Zombie/defunct processes, unable to stop them

Kaveh · August 28, 2013

I'm running 5.0rc16c with the latest plex media server (0.9.8.4.125), and every day or so Plex seems to completely stop responding. When I try to stop the service (with

/etc/rc.d/rc.plexmediaserver stop

) the command indefinitely hangs. When I check the processes, I see the processes are now defunct. From here on out, every process I try to stop becomes a zombie process (whether it's sab, sickbeard, transmission, java/crashplan). Does anyone know why these processes are all becoming zombies? How do I stop this?

Another thing I noticed, sometimes when I'm able to kill 'shfs', the defunct processes disappear and things start to behave normally again.

Moreover, I'd also like to figure out what is happening with plex, but none of the plex logs show anything useful before the server stops responding.

Kaveh · September 5, 2013

Does no one else have this issue? I could really use some help here, these zombie processes are causing me to have to hard-reset my server.

Kaveh · September 13, 2013

Bump

xamindar · September 13, 2013

Bad flash card maybe?

Sent from my A510 using Tapatalk 4

Joe L. · September 13, 2013

Does no one else have this issue? I could really use some help here, these zombie processes are causing me to have to hard-reset my server.

Zombie processes are already dead and other than taking a tiny bit of memory, do no harm.

Unix/Linux let the parent process read the exit status of a child process. when a child process ends, if a parent process has not yet read the exit status, but the parent process still exists, it will show as a zombie process.

The issue is with the parent process not doing its "read" of the child process exit status. (That tiny bit of memory I was talking about is the exit status of the child process).

In other words... blame plex media server, not unRAID and don't be afraid of zombies... It is not as if they are hanging, they are already dead, the parent process has just not cared.

Kaveh · September 15, 2013

Does no one else have this issue? I could really use some help here, these zombie processes are causing me to have to hard-reset my server.

Zombie processes are already dead and other than taking a tiny bit of memory, do no harm.

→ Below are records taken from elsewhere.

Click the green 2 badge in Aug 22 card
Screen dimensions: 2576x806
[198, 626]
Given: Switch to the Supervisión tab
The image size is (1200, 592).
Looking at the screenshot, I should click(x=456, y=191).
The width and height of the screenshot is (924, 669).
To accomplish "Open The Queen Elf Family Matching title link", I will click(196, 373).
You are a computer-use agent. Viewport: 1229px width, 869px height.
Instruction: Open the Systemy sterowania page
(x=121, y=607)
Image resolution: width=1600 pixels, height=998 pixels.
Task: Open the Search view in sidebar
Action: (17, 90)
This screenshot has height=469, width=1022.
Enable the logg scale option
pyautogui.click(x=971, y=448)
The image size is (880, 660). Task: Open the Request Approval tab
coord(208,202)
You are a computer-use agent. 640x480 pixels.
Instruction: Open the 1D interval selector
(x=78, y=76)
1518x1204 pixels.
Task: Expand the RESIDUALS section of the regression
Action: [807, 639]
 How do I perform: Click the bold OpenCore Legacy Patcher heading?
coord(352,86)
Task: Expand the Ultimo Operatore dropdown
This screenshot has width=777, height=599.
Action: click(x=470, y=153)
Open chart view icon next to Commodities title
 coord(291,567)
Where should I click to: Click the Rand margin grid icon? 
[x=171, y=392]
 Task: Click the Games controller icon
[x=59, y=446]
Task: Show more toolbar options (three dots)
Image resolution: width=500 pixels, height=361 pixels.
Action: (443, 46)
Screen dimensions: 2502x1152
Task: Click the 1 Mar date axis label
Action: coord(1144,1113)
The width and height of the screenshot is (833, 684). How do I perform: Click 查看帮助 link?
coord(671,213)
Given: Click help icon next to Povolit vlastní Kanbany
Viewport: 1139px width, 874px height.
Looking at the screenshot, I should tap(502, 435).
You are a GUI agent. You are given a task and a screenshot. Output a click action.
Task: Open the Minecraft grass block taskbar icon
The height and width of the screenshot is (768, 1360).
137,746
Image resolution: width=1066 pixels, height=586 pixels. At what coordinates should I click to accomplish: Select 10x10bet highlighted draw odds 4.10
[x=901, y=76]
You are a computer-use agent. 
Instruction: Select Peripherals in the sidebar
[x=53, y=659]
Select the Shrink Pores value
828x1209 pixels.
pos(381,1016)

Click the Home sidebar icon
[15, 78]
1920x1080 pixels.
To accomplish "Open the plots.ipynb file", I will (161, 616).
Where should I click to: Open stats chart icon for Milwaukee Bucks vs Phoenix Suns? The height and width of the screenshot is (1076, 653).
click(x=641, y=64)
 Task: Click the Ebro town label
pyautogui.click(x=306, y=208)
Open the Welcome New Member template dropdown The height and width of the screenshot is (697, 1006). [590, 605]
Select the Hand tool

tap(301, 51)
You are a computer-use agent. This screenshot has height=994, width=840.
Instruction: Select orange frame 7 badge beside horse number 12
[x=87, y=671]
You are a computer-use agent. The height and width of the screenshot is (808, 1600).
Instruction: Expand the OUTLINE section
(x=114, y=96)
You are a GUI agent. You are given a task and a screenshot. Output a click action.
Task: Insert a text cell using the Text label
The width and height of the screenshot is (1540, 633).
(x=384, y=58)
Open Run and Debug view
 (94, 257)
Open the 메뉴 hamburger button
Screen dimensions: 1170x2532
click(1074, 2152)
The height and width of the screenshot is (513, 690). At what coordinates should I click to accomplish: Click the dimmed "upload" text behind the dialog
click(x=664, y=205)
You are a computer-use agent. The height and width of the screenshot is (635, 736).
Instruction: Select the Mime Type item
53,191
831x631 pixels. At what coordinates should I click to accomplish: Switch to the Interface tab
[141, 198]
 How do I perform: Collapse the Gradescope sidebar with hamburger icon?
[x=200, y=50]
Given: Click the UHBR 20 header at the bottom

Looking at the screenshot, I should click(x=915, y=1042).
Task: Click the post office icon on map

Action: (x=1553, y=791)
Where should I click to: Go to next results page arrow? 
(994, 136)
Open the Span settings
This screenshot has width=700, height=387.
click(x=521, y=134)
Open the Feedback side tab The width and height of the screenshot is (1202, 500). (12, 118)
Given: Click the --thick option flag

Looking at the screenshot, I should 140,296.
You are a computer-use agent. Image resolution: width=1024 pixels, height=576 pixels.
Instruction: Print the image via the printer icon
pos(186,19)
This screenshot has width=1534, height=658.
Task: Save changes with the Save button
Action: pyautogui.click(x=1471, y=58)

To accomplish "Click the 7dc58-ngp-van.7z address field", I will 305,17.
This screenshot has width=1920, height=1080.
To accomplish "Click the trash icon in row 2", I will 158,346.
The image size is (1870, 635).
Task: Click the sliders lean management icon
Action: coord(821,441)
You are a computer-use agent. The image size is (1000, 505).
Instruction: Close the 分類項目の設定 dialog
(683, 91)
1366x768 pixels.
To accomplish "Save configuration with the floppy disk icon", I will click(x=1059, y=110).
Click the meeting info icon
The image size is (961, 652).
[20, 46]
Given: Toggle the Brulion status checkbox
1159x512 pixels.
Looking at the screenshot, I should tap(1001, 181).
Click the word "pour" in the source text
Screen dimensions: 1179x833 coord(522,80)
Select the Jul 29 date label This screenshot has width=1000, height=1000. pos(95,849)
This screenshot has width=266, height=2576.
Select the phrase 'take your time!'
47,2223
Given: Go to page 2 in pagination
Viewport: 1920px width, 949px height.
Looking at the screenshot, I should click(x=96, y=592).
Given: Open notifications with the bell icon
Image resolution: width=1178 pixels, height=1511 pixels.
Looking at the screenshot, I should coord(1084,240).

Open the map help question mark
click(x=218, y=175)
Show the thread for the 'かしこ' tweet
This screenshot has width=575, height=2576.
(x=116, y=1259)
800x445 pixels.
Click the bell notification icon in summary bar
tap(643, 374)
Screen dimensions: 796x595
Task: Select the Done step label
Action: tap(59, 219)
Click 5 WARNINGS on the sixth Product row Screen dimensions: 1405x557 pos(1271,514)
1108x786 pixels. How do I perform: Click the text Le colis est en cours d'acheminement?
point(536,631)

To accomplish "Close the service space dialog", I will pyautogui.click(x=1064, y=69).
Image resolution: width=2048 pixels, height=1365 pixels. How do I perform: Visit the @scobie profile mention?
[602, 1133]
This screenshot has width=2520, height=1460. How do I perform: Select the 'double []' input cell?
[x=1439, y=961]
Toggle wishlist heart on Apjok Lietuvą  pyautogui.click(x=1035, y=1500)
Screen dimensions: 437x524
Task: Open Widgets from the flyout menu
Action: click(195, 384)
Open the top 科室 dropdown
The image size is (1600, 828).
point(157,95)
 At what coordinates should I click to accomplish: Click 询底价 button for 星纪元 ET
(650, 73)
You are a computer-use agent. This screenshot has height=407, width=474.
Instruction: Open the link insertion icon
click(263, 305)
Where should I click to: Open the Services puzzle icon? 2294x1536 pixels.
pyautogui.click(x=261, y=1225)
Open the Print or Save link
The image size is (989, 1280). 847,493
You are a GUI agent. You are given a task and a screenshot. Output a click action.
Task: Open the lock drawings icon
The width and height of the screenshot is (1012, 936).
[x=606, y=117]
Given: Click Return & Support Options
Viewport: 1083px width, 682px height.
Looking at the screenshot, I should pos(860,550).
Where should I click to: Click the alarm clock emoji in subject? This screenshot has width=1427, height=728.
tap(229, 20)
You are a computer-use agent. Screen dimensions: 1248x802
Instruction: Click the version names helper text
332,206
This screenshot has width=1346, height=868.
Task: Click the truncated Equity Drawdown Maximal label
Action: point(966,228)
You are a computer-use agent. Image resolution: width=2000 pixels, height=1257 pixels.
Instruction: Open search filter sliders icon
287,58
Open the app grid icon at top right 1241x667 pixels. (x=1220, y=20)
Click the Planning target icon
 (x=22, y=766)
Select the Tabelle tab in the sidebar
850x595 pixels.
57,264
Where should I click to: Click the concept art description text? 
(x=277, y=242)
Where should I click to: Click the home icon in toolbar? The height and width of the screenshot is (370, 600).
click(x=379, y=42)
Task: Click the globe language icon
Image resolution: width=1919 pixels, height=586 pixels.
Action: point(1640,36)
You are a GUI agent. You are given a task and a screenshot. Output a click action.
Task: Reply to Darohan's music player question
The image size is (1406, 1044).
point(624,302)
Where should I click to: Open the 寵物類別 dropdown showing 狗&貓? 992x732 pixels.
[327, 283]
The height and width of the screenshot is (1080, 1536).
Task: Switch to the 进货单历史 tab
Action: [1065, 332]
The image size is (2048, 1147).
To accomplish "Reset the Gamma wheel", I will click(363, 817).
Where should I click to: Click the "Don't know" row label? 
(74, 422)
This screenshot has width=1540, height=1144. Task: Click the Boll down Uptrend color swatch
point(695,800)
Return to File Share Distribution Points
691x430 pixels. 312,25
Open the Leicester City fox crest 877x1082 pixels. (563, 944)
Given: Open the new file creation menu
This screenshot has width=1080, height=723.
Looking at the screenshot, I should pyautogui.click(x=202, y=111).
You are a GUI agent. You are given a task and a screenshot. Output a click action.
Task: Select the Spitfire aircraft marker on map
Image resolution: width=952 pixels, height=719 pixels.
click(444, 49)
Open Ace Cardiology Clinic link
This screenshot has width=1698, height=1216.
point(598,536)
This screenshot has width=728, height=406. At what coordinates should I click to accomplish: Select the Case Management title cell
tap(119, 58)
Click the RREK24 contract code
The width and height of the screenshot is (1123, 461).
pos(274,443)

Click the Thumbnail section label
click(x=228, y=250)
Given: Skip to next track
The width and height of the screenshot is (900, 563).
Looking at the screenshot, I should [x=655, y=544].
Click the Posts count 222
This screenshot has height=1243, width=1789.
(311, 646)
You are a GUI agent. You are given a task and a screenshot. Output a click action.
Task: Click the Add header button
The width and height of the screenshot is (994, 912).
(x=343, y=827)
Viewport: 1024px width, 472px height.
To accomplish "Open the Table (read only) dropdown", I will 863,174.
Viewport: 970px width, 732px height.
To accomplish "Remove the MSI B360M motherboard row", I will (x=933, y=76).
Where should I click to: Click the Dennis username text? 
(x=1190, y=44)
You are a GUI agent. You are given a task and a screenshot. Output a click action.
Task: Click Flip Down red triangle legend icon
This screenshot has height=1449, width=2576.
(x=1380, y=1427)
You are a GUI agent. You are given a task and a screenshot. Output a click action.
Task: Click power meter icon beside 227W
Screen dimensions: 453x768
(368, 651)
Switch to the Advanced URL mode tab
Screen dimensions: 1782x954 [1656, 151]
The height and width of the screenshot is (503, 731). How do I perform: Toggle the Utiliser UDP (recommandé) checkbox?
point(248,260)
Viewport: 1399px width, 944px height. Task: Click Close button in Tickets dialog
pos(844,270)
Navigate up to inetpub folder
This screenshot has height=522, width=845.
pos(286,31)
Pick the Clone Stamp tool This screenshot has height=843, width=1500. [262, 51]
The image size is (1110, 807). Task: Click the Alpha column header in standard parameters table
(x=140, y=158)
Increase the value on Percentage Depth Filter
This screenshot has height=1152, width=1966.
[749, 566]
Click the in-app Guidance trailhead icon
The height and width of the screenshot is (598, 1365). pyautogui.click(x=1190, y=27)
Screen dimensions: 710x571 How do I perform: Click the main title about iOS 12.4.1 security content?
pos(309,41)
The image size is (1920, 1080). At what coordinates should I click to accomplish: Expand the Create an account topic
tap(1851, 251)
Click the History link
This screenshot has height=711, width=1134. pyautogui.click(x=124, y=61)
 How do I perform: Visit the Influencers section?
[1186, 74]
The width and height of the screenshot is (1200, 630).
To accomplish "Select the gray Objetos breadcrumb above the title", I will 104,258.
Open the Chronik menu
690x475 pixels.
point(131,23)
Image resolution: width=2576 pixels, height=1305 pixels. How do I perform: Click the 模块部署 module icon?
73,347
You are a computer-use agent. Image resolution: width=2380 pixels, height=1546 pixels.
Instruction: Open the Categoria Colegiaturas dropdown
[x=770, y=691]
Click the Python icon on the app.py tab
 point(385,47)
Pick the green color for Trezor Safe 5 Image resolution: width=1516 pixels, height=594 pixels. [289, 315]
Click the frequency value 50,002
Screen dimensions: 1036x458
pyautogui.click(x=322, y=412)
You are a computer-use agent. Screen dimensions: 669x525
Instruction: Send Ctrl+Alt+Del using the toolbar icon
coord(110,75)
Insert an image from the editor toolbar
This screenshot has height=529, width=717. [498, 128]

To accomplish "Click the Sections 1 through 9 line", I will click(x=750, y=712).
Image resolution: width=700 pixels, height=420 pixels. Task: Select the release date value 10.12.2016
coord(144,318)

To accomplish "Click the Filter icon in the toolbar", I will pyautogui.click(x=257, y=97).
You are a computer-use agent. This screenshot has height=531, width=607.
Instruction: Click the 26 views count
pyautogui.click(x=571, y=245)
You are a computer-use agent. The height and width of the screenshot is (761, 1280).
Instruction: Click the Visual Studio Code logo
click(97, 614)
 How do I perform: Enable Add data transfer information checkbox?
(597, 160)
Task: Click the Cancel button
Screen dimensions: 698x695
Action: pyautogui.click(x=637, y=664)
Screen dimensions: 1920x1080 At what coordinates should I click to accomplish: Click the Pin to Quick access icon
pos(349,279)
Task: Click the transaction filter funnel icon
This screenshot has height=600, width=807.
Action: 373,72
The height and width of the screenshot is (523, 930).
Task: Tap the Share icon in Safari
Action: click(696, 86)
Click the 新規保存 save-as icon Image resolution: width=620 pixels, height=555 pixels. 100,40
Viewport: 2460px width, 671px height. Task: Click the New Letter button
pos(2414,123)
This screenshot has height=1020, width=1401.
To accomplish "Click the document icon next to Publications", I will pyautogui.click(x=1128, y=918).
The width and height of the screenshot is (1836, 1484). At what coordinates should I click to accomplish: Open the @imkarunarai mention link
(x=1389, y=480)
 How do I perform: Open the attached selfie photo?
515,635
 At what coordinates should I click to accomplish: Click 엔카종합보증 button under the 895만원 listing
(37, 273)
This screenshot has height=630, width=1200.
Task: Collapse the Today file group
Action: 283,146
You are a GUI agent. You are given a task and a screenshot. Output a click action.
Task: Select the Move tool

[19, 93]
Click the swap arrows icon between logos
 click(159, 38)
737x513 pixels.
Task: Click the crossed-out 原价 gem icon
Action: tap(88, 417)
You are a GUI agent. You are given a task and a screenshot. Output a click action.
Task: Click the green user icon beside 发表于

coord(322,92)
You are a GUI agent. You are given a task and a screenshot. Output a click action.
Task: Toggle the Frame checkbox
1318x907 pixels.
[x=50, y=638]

Unix/Linux let the parent process read the exit status of a child process. when a child process ends, if a parent process has not yet read the exit status, but the parent process still exists, it will show as a zombie process.

The issue is with the parent process not doing its "read" of the child process exit status. (That tiny bit of memory I was talking about is the exit status of the child process).

In other words... blame plex media server, not unRAID and don't be afraid of zombies... It is not as if they are hanging, they are already dead, the parent process has just not cared.

I've already brought it up in the plex forums. This problem doesn't exist on any other platforms running plex as best as I can tell. Regarding the parent processes, the parent to all the processes I try to kill that eventually turn into zombies is 'init'. The only time I've been able to successfully get rid of the zombie processes is when I manually kill 'shfs'. Doesn't it seem like shfs might not be allowing the parent process time to read the exit status?

Kaveh · November 8, 2013

To the top...

I really need some help. If I can't figure this out, I'm might just invest a weekend and move my NAS over to ubuntu (though I'd really prefer to stick with unraid).

Why is it when I kill 'shfs' everything starts responding again?

WeeboTech · November 8, 2013

Have you upgraded to the actual 5.0 release. (not the RC).

Kaveh · November 9, 2013

Yes, I'm on the 5.0 release (now). I still exhibit this issue and it's been extremely frustrating. After 'killall shfs', I effectively have to shut down my array and reboot the server almost daily to get it to come back up.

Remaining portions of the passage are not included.